Patrik Korda: Ich bin nicht technisch qualifiziert genug, um zu entscheiden, wie gut die Transaktionen im Nachhinein auf Nutzer zurückführbar sind. Die Transaktionen könnte man jeweils mit unterschiedlichen IP-Adressen durchführen, um die wahre Identität zu verschleiern. Der Bitcoin-Bestand ist aber so groß, dass eigentlich niemand zum Beispiel beim Kauf von Drogen via Bitcoin verfolgt werden kann, zumal die Ressourcen der Ermittlungsbehörden begrenzt sind. Wer eine Entdeckung erschweren will, muss seinen Datenstrom mit Tor oder anderen Diensten verschlüsseln. Der Internet-Provider kann sonst erkennen, ob jemand Websites liest oder ein paar Bitcoins übertragen will. Zudem erhalten Ermittler bei Verdacht sofort Zugang zu den Daten der Internet-Provider. Wahrscheinlich sind Bitcoins letztlich nur so anonym, wie man glaubt, bei Prepaid-Simkarten unerkannt zu sein.
iRights.info: Sie haben in einem Artikel geschrieben, nur eine Minderheit werde in der Lage sein mit dieser Währung zu bezahlen, weil nur wenige Menschen über die notwendige Technik verfügen. Wann ist denn die Zeit für digitale Währungen gekommen?
Patrik Korda: Ich persönlich glaube, es wurde eine neue Form der modernen Alchemie hervorgebracht. Obwohl ich bezweifle, dass Bitcoin ein revolutionärer Erfolg wird und ich eine Abneigung gegen imaginäre Währungen habe, muss ich trotzdem anerkennen, dass digitales Geld schon jetzt Bestand hat.
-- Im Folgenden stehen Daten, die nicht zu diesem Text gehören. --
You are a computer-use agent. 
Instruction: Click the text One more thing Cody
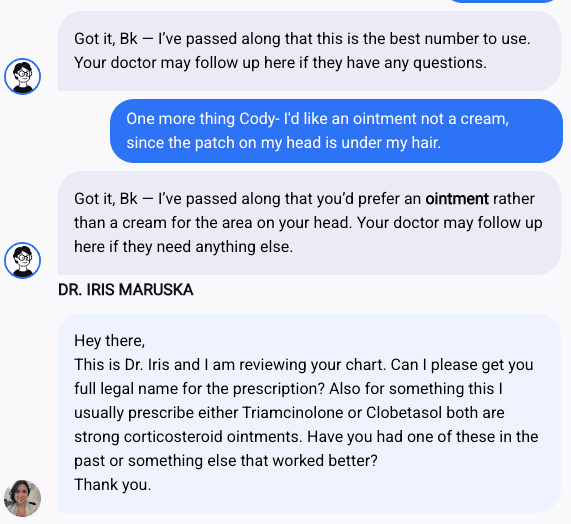pos(200,119)
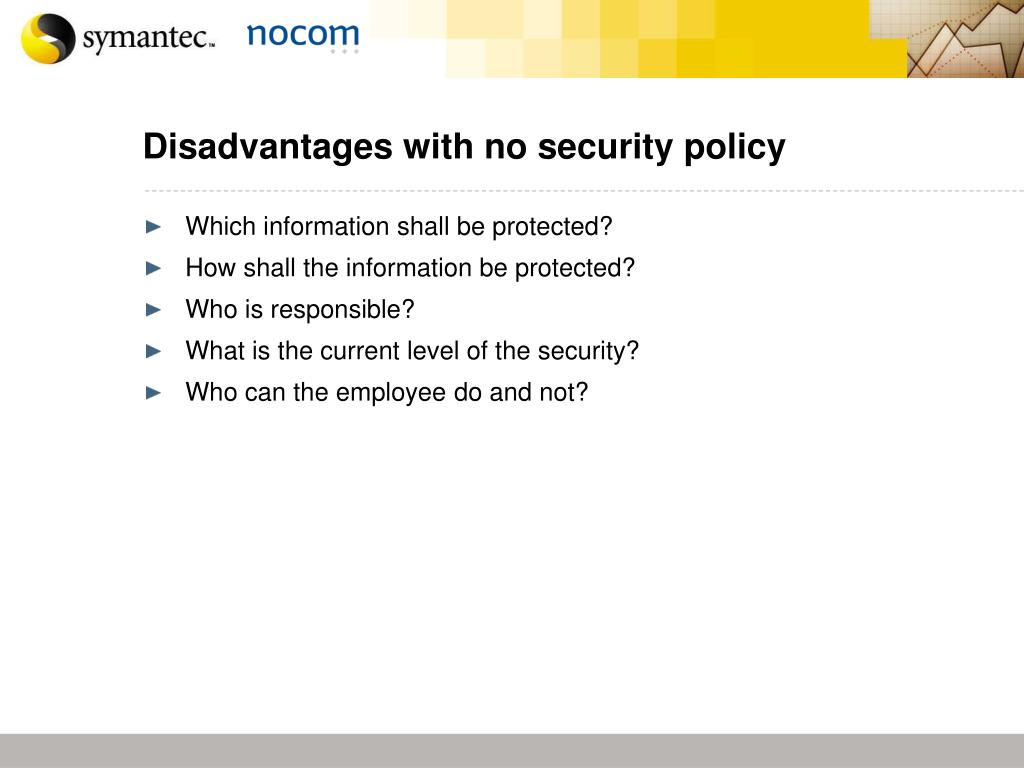Click the dashed divider line under title
1024x768 pixels.
[584, 191]
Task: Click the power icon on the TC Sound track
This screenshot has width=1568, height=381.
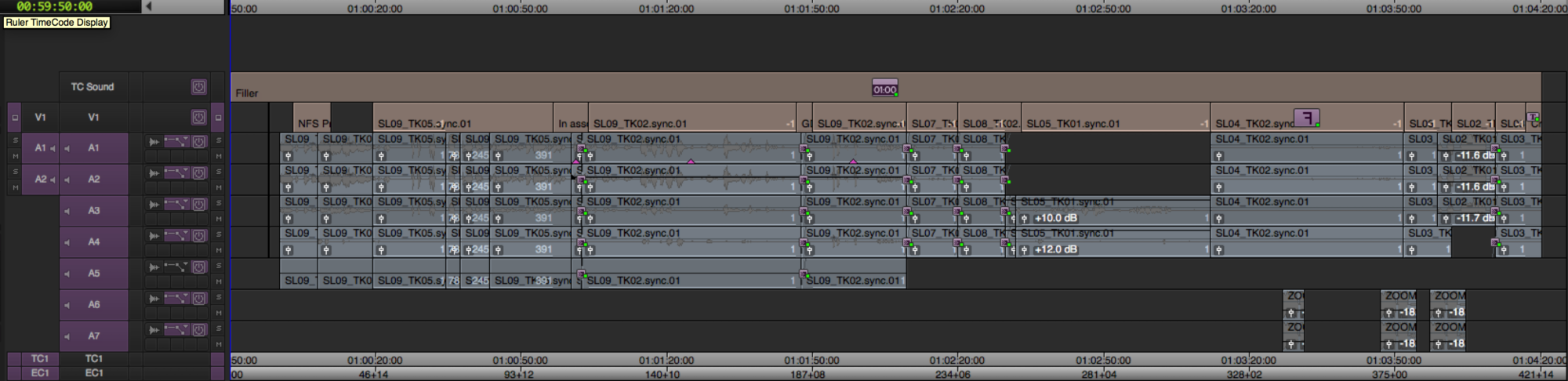Action: [199, 87]
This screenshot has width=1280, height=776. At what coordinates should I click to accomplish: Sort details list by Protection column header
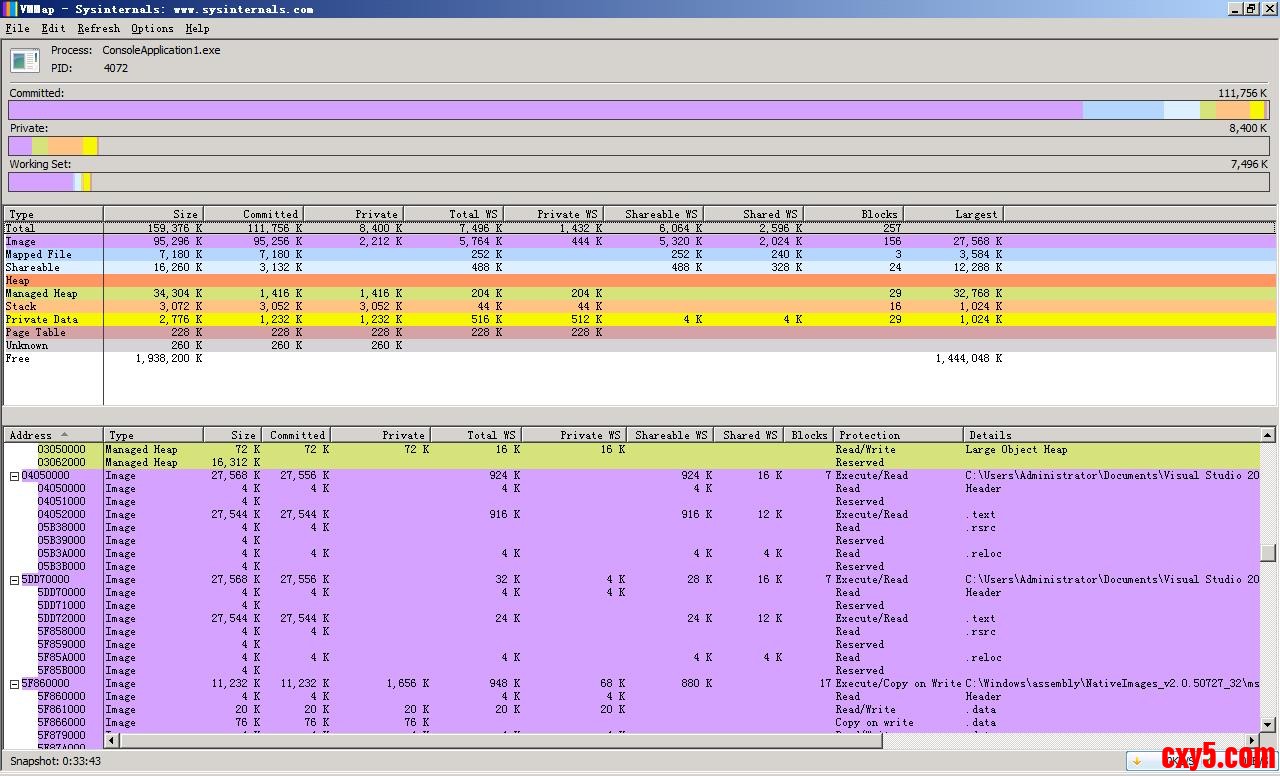898,435
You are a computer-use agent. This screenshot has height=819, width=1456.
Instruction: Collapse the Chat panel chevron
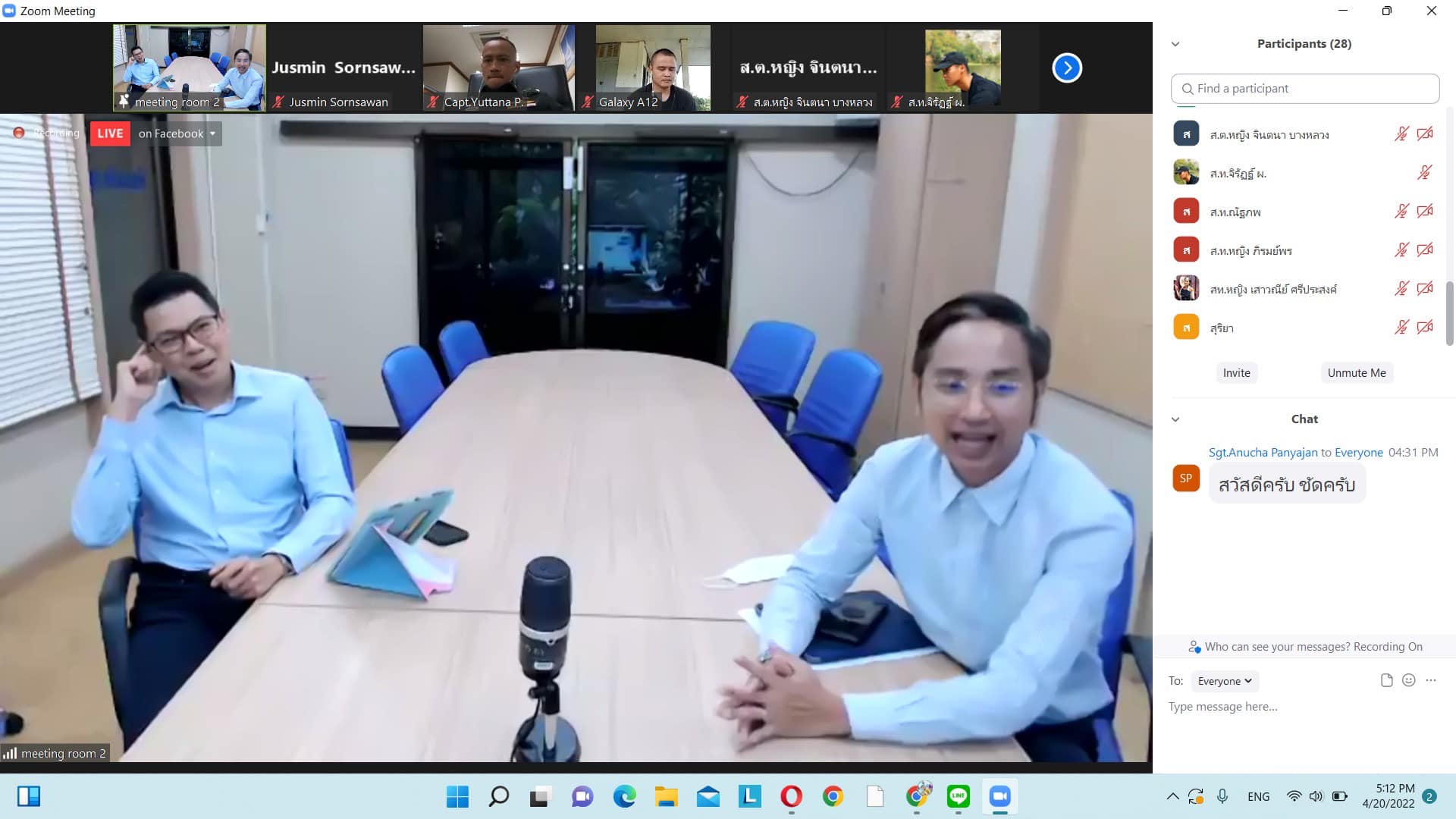pos(1175,419)
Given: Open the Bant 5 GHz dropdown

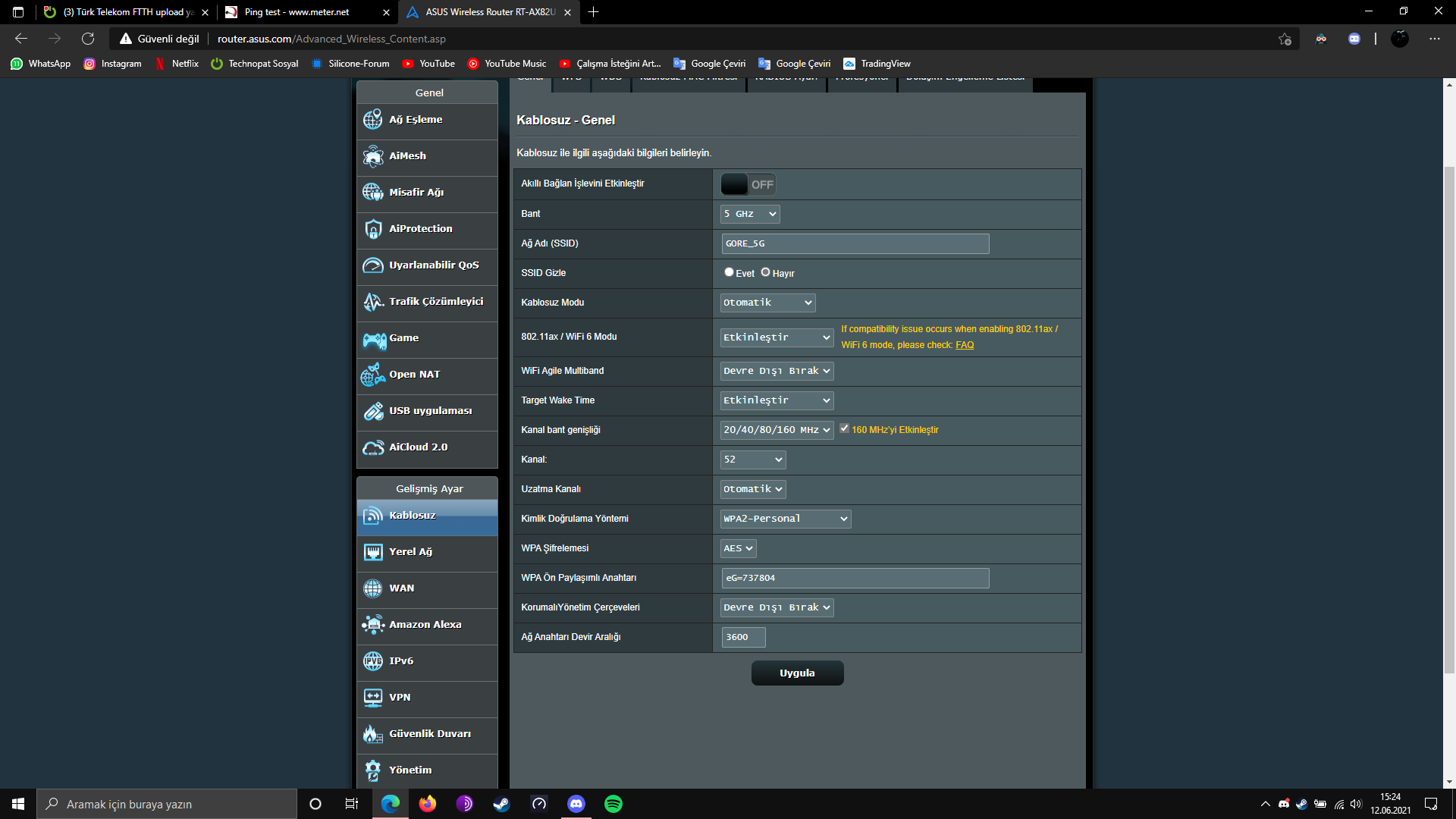Looking at the screenshot, I should [x=749, y=214].
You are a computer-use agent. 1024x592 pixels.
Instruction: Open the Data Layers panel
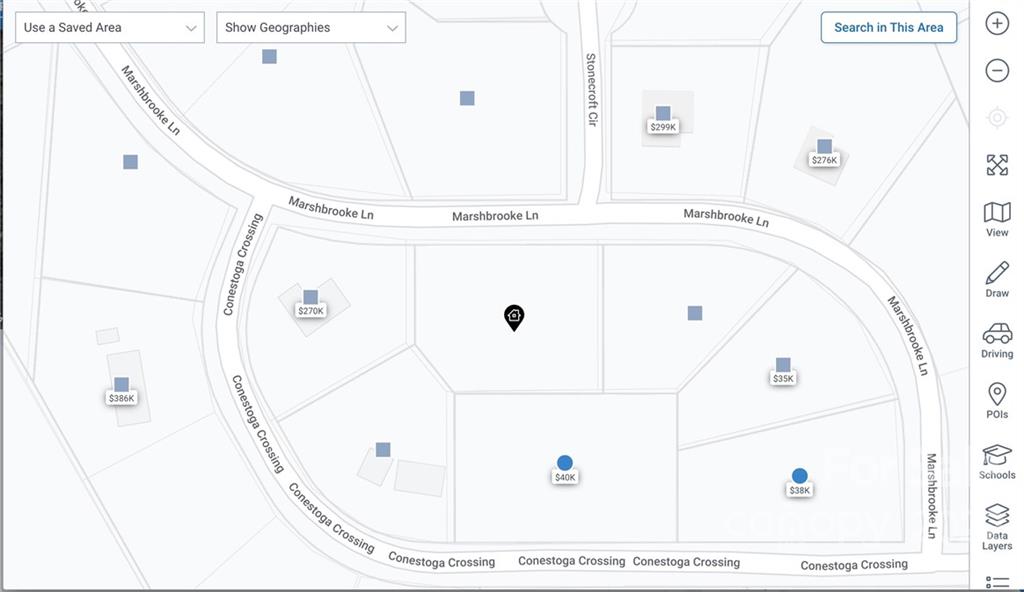pyautogui.click(x=996, y=526)

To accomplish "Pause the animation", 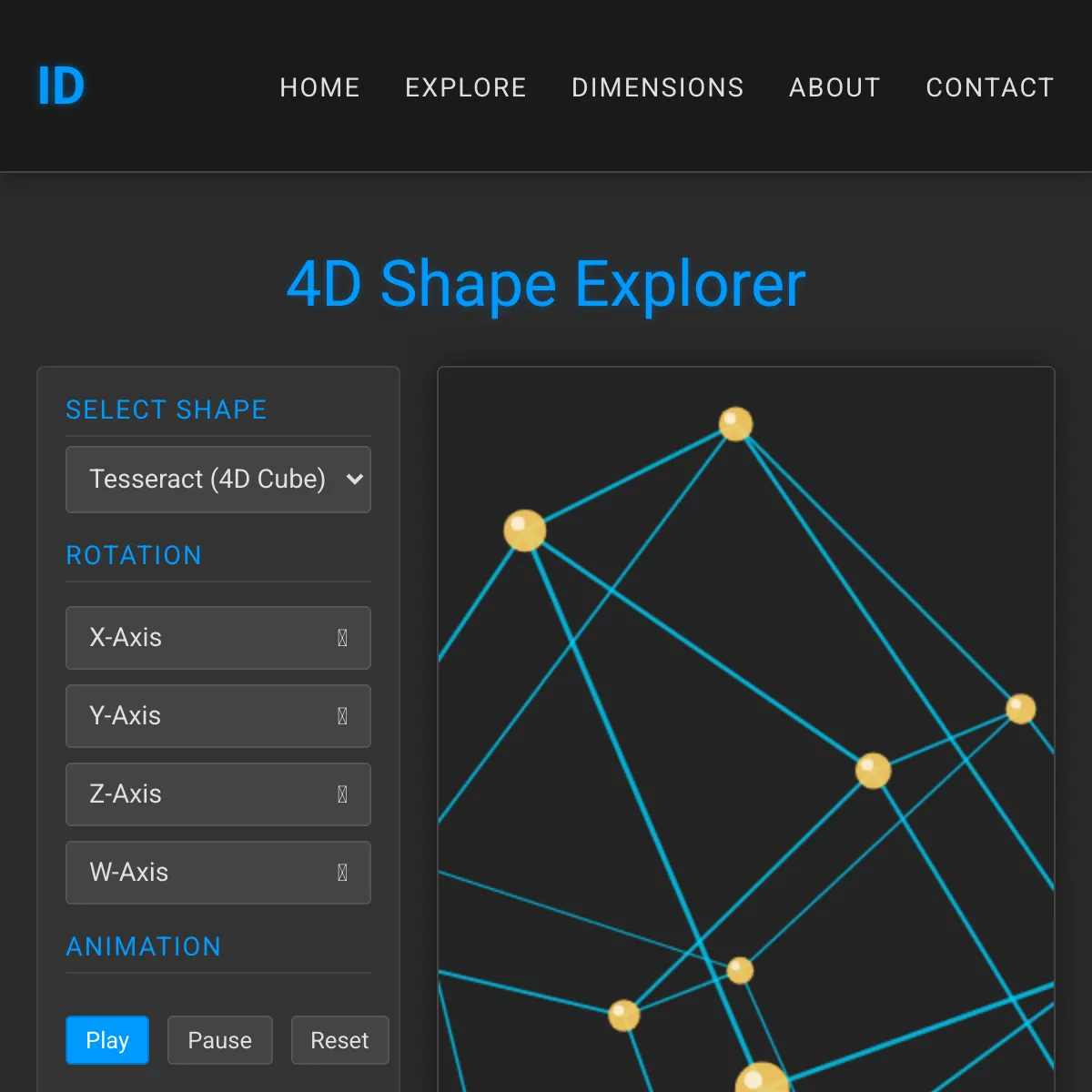I will click(219, 1040).
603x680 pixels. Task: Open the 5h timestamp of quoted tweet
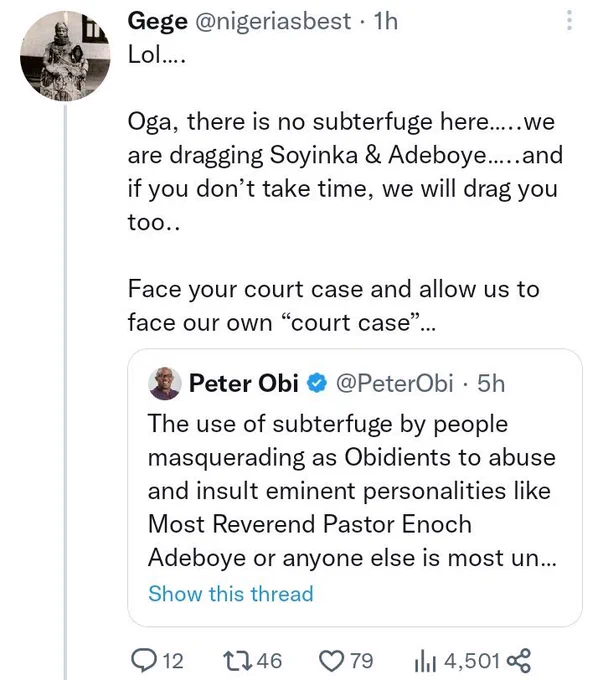(491, 384)
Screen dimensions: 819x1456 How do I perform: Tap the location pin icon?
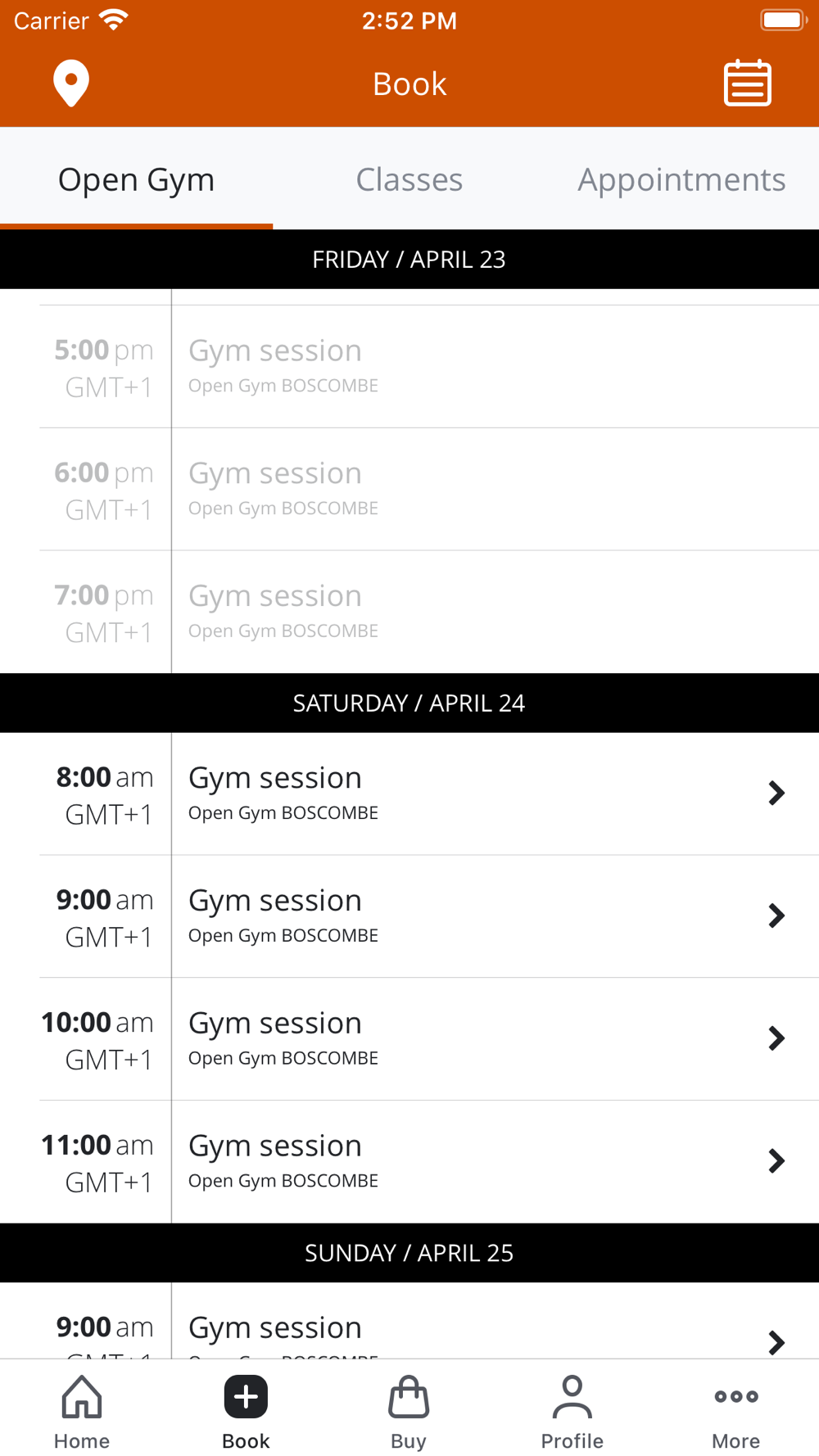(x=71, y=84)
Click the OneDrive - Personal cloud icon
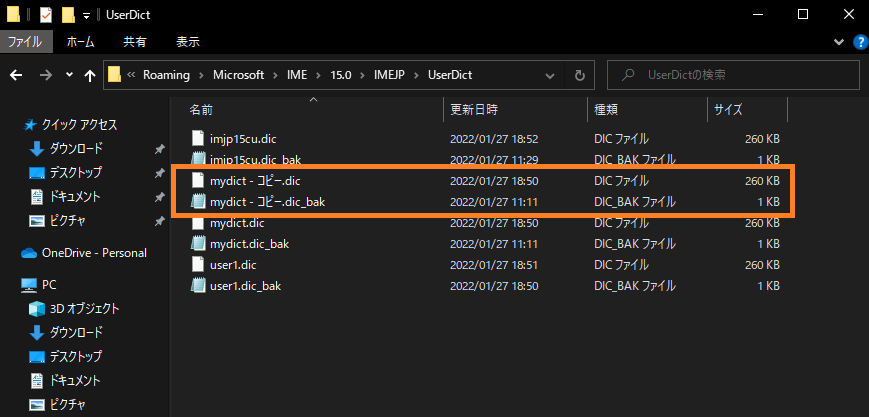Image resolution: width=869 pixels, height=417 pixels. click(x=29, y=253)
Was die mangelnde Verkäuflichkeit angeht: Dieses Problem wird möglicherweise im Laufe der Zeit gelöst. Einerseits könnte eine neue Währung kommen, die tatsächlich einfach zu handhaben sein wird. Andererseits haben in Zukunft immer mehr Menschen Zugriff auf Smartphones und die Cloud, wodurch sie eine digitale Währung benutzen könnten. Trotzdem muss es im Kern eine Währung geben, die greifbar ist und die real verkauft werden kann. Der Grund dafür ist sehr einfach, aber wahrscheinlich schwer nachzuvollziehen: Solange die digitale Währung lediglich wie eine Verrechnungseinheit benutzt wird, kommen für die Industrie nur weitere Kosten für die Transaktionen hinzu.